1950 film by Chuck Jones

8 Ball Bunny is a Warner Bros. Looney Tunes cartoon directed by Chuck Jones. The short was released on July 8, 1950, and stars Bugs Bunny and Playboy Penguin.

In this film, Playboy is lost and Bugs vows to take him home. Bugs organizes a journey to the South Pole, failing to realize that Playboy is a captive penguin based in Hoboken.

==Plot==
The Brooklyn Ice Palace closes, and the Ice Frolics crew accidentally leaves behind Playboy Penguin, one of their star performers. A chance encounter between Playboy and Bugs Bunny results in the latter undertaking the responsibility of returning Playboy to his home at the South Pole. However, Bugs' initial enthusiasm wanes upon realizing the considerable distance involved in reaching the South Pole.

Embarking on a journey southward, Bugs and Playboy encounter various challenges, including hitching a ride on a freight train to New Orleans, where they navigate encounters with a hobo and the deceptive allure of a ship bound for Brooklyn.

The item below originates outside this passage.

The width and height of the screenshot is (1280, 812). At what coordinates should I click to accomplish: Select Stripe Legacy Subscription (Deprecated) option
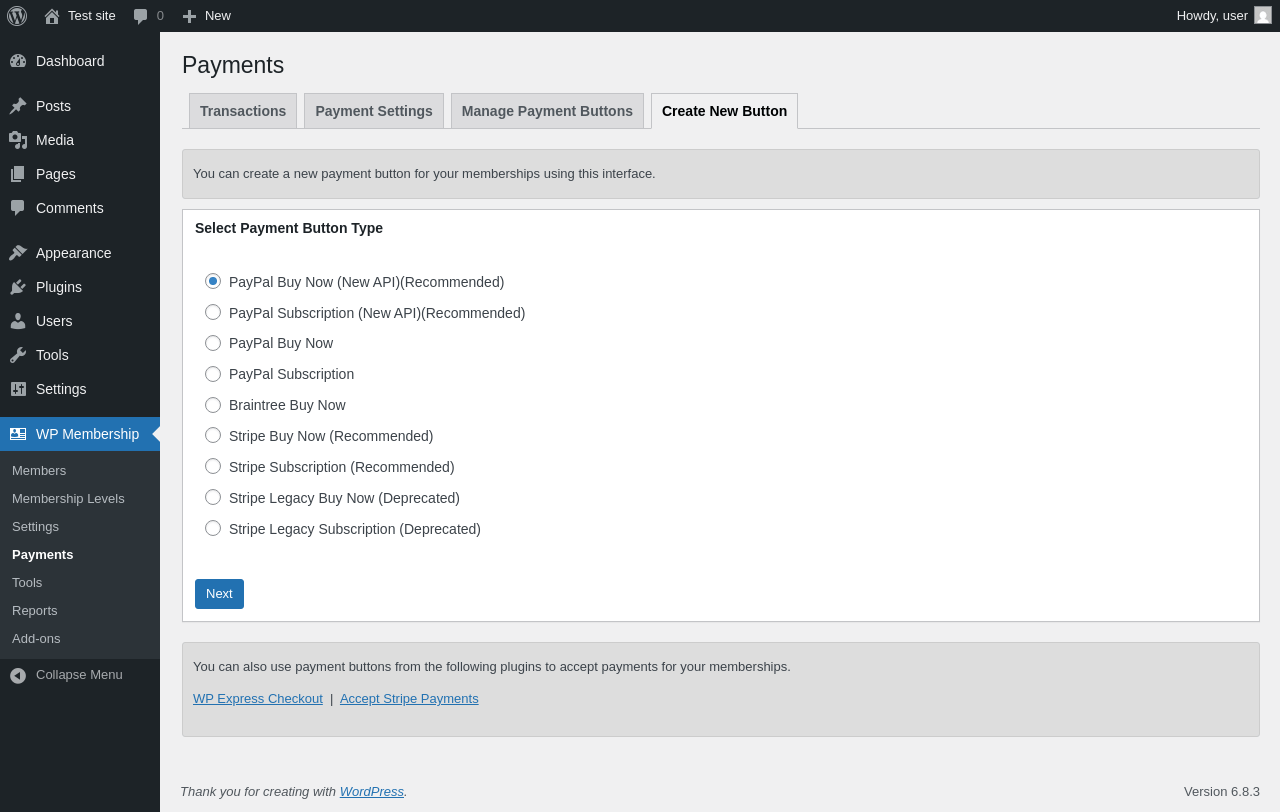click(213, 528)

Despite Bugs' valiant attempts to steer the voyage toward the South Pole, unforeseen circumstances lead them astray to the tropical island of Martinique. Amidst their odyssey, Bugs' resourcefulness and ingenuity are juxtaposed with Playboy's plight, as the latter is tasked with constructing a dugout boat while Bugs entertains himself with musical pursuits. The appearance of Humphrey Bogart as a panhandler (in a whimsical nod to The Treasure of the Sierra Madre) injects a surreal element into their journey.

As Bugs and Playboy navigate through perilous terrains and near the South Pole, their journey culminates in a bittersweet revelation. Despite Bugs' efforts to fulfill his promise, the realization that Playboy's true destination actually lies in Hoboken, New Jersey, elicits sheer despair.

==Production notes==
8 Ball Bunny is the second appearance of Playboy Penguin; his first appearance was in 1949's Frigid Hare.

==Reception==
Cartoonist Jeff Smith writes, "8 Ball Bunny feels more like one of Chuck Jones' one-shot cartoons, such as Feed the Kitty (1952) or One Froggy Evening (1955) than the standard Bugs vs. Elmer outing. 8 Ball Bunny involves long time spans, days of travel, very few blackout gags, and a story with an actual beginning, middle, and end. Also, the little performing penguin is a bit of a cross between Michigan J. Frog and Marc Antony's adorable kitten: He's a performer with a top hat, and he's so cute, he's unbearable. In a perfect Chuck Jones kind of way, of course."

==Home media==
The short is included in the VHS release Looney Tunes Video Show Volume 3, can be seen as a bonus feature on the DVD releases of the movie The Treasure of the Sierra Madre (the Humphrey Bogart caricature in this cartoon short is based on Bogart's character in the film) and the documentary film March of the Penguins. It is also featured uncensored and uncut and digitally remastered on disc one of the fourth volume of the Looney Tunes Golden Collection DVD set, as well as disc one of The Essential Bugs Bunny, disc one of Looney Tunes Platinum Collection: Volume 1, and disc one of Bugs Bunny 80th Anniversary Collection.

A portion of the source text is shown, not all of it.